Cette tentative de sociologie législative se poursuit à partir de 1895 lorsque l’École leplaysienne, organise des groupes d’études pratiques d’économie sociale, ventilés en plusieurs sections. Il s’agit pour des étudiants déjà titulaires d’un doctorat de pratiquer la science sociale auprès de maîtres qualifiés. Or, parmi ces groupes existe une section juridique, qui s’assigne comme objectif l’étude des lois dans leurs effets économiques et sociaux. Elle est dirigée par Ernest Glasson, assisté de l’avocat Louis Duval-Arnould. Il s’agit ici d’étudier les lois d’un point de vue externe, et non d’un point de vue logique interne. Plus tard, en 1911, Auguste Béchaux et Auguste Souchon fondent un Cercle d’études pratiques d’économie sociale, à destination des étudiants désirant s’initier à une méthode d’étude scientifique. L’année suivante, le Cercle met au programme de ses réunions hebdomadaires des travaux pratiques d’enquête monographique, sous la direction de Pierre du Maroussem.
Ce dernier, précisément, est à même d’amener à l’École leplaysienne de jeunes étudiants juristes. Du Maroussem constitue en effet l’exemple le plus célèbre de juriste enquêteur issu de l’École de la paix sociale, même s’il prend quelques distances avec celle-ci. Or, l’avocat et sociologue renommé de l’Office du Travail obtient la création, en 1890 et jusqu’en 1907, d’un cours libre de monographie au sein même de la faculté de droit de Paris, traduisant une certaine reconnaissance de la sociologie leplaysienne. Pour Pierre du Maroussem, un nouveau monde s’ouvre à la doctrine juridique, qui devra désormais se rendre elle-même sur le terrain pour procéder à des enquêtes sociologiques : « bientôt, les juristes deviendront de hardis explorateurs qui iront poursuivre les découvertes juridiques dans les pays d’outre-mer », espère-t-il. Pour Charles Hardy, docteur en droit, c’est une « carrière vaste et un peu nouvelle qui s’ouvre devant les jurisconsultes : […] l’étude du Code civil au point de vue de ses résultats sociaux », qui doit aboutir à « signaler les réformes législatives nécessaires pour mettre la loi en harmonie avec les besoins économiques ». Raymond Saleilles lui-même, quelques années plus tard, ne dira pas autre chose : la mission du professeur de droit est avant tout de juger la loi d’après ses résultats et de l’apprécier, non plus seulement par des procédés de sèche logique juridique, mais par des « constatations expérimentales, prises dans la réalité des faits ».
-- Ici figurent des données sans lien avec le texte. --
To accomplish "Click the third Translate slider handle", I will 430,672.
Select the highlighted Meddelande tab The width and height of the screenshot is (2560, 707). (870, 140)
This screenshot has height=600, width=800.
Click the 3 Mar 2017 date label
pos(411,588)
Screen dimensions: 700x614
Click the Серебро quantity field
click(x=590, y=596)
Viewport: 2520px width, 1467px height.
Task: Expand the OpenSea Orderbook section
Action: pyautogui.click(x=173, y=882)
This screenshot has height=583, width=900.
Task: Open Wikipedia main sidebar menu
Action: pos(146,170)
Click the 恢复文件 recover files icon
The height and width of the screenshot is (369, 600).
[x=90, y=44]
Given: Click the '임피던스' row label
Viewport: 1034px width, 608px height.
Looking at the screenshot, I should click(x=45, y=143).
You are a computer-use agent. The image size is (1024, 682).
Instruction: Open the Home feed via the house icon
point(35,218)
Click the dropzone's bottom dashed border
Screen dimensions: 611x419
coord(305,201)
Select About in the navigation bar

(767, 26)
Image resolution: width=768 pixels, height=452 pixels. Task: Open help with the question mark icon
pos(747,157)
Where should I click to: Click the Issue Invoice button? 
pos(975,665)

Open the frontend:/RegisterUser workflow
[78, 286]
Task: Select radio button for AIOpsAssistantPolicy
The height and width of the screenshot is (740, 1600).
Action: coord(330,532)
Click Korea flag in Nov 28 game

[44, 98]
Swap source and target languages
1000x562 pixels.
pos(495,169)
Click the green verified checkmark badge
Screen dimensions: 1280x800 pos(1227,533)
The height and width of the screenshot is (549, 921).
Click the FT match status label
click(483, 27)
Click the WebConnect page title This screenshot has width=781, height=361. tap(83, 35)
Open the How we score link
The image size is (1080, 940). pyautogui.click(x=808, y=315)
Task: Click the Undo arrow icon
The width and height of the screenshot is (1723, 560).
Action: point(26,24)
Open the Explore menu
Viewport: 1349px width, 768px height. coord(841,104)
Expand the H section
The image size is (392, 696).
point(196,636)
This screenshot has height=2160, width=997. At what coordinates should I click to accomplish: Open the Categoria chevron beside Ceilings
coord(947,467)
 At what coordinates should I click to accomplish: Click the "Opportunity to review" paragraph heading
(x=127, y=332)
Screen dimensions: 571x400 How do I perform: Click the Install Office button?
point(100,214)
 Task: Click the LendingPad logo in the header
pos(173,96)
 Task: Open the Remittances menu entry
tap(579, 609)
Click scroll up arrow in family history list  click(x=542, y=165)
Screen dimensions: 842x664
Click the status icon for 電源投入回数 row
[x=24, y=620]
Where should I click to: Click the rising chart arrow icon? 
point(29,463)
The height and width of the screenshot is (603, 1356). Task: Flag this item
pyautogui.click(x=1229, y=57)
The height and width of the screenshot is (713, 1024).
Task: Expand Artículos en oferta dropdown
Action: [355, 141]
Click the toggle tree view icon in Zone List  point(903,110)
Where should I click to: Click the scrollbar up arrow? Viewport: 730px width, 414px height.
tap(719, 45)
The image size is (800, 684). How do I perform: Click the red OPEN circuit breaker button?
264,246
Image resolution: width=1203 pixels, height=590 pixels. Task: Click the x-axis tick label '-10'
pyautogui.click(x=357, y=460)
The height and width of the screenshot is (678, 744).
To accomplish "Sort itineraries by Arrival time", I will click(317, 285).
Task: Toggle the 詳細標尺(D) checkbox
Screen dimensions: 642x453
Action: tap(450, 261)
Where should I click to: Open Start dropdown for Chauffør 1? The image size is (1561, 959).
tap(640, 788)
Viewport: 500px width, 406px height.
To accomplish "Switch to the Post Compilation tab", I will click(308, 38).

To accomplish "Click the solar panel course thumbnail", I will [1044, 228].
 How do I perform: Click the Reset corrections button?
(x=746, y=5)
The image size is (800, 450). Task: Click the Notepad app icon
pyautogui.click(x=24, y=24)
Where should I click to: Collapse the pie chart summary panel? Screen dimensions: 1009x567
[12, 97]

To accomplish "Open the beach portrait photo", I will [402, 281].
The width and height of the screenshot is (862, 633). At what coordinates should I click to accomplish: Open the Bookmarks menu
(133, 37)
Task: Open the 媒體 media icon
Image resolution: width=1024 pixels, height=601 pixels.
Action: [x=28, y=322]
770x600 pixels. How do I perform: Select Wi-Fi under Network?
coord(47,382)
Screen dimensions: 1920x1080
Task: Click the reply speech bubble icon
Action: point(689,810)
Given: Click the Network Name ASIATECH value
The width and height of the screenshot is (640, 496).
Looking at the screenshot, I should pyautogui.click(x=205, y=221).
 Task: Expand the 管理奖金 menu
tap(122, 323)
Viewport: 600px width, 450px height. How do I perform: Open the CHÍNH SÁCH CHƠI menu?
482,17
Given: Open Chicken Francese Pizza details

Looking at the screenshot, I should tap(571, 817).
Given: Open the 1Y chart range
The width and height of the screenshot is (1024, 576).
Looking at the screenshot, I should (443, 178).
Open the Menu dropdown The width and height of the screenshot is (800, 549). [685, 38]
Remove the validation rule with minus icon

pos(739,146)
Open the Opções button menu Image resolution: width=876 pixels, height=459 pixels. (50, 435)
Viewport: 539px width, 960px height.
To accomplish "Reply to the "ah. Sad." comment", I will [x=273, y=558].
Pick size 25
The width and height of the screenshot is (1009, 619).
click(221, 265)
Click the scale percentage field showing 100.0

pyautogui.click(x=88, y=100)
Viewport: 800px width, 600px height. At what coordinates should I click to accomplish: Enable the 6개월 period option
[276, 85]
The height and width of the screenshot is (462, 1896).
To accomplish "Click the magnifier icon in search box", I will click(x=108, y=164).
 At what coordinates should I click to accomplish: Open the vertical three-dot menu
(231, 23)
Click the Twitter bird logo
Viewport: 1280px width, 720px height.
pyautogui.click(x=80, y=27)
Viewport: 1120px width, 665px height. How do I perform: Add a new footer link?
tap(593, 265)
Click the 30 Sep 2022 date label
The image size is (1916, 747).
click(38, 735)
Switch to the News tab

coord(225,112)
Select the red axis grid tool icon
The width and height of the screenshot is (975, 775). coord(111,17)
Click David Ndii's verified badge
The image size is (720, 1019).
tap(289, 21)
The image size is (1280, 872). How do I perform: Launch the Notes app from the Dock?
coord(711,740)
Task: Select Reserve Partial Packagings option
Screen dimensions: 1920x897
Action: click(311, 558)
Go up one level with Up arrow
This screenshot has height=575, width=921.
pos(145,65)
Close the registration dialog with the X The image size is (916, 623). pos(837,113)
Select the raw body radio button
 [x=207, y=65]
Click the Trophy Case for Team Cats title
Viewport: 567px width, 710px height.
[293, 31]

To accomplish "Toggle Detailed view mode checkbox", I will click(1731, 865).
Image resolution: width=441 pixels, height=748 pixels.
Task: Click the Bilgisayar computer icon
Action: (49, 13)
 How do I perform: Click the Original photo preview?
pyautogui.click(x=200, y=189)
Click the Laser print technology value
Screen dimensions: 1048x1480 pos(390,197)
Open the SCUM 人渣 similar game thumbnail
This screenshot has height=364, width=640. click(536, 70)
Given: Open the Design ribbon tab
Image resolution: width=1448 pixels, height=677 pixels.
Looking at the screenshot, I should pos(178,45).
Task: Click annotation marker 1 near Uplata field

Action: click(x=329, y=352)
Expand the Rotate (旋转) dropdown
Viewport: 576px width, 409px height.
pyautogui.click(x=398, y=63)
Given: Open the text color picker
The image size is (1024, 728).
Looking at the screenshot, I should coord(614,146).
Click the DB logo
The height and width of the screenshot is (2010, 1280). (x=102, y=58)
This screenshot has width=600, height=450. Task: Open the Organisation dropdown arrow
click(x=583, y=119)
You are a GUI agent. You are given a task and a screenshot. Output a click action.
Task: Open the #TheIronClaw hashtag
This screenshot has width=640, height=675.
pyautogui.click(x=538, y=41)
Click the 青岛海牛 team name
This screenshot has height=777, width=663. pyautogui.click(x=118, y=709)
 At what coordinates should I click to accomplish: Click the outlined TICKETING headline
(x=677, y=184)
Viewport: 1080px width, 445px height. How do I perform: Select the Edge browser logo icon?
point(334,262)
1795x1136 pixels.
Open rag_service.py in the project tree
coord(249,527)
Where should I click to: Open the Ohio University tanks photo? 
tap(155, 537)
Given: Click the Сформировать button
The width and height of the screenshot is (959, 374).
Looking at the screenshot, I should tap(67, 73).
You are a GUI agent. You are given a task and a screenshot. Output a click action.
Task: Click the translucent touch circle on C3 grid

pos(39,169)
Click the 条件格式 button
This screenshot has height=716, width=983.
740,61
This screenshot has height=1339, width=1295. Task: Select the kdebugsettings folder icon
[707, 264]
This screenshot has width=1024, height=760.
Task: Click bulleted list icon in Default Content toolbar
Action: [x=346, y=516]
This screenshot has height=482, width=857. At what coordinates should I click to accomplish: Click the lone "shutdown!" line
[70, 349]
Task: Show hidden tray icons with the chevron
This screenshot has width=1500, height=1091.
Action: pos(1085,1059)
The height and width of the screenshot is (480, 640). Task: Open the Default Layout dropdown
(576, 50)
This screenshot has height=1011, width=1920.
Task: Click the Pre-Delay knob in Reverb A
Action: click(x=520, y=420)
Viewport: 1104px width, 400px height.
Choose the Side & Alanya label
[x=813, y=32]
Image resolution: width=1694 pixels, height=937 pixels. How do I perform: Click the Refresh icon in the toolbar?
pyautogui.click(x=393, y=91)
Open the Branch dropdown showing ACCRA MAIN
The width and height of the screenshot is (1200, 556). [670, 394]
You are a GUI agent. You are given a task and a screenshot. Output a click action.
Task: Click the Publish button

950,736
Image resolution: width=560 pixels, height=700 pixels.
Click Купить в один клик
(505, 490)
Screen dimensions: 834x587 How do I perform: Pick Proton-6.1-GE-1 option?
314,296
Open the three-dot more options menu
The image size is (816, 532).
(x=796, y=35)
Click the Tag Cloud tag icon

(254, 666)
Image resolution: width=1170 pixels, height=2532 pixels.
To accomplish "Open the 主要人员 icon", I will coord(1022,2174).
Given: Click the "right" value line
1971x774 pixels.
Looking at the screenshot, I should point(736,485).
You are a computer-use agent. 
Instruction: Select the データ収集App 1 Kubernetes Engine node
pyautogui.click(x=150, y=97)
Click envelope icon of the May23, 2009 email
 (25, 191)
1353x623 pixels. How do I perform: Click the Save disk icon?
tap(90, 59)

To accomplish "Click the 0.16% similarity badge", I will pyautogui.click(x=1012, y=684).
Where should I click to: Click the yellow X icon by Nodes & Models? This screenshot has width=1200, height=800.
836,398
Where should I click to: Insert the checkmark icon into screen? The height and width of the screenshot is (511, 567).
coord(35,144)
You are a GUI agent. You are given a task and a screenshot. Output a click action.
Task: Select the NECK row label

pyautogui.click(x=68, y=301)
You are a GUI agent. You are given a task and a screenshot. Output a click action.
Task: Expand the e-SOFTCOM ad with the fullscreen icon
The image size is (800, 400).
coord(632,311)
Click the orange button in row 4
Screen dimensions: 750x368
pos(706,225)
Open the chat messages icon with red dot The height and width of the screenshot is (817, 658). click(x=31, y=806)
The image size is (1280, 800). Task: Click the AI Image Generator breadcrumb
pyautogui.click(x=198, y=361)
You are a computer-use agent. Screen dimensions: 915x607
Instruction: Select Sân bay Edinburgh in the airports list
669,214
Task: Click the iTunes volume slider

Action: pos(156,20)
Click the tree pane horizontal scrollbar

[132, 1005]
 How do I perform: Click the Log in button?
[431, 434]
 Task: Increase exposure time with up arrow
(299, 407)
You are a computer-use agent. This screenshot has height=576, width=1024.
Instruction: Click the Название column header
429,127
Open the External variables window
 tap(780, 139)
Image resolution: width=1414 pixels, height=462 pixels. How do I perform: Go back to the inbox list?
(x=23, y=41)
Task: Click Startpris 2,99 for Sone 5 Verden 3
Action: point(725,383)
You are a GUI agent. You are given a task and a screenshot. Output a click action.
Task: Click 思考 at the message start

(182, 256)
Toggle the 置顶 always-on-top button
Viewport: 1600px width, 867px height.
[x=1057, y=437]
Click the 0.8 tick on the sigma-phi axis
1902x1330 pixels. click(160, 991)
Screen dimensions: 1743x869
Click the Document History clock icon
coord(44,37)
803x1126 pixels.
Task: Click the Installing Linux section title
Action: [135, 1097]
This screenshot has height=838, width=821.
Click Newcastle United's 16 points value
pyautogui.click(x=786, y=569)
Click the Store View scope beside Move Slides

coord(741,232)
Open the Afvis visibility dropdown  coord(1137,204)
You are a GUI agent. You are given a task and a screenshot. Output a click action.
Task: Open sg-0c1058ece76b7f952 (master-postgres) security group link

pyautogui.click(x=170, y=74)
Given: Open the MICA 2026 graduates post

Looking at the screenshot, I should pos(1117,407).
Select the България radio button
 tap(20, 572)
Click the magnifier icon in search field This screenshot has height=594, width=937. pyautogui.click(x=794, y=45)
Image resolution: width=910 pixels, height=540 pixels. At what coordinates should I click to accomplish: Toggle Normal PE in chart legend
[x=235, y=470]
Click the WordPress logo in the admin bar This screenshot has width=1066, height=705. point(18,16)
Malgré tout l’enthousiasme de Pierre du Maroussem, qui s’évertue à transformer les juristes en anthropologues au sein même d’une faculté d’État, force est de constater, cependant, que la méthode monographique pénètre davantage au sein des institutions d’enseignement libre (Collège libre des sciences sociales, École libre des sciences politiques, etc.) et au sein des facultés libres de droit. Les professeurs affiliés au mouvement leplaysien s’efforcent d’initier les jeunes juristes à la science sociale, en créant à cet effet des cours d’économie sociale accompagnés de visites dans des usines et, si possible, de travaux pratiques. De manière encore plus frappante, les juristes proches du mouvement leplaysien sont nombreux à fonder des écoles, parfois rattachées aux facultés libres.
L’alliance entre la science juridique et la science sociale passe donc par différents biais. Les juristes font des usages variés de la science sociale leplaysienne : tantôt méthodologique, tantôt franchement politique. Reste à présent à se poser la question inverse : quelle est l’utilité, pour les leplaysiens, de recruter des juristes ?
Les juristes au service de la science sociale leplaysienne
Nonobstant leur aversion affichée à l’encontre des juristes, les leplaysiens en recrutent un certain nombre, tant le droit leur paraît indispensable à leur dessein. De fait, c’est la science juridique, qui, en raison de son caractère prescriptif, permettra de peser sur la société. Une fois cette conviction acquise, les continuateurs de Le Play instrumentalisent tour à tour les différentes sources formelles du droit afin de mener à bien leurs réformes.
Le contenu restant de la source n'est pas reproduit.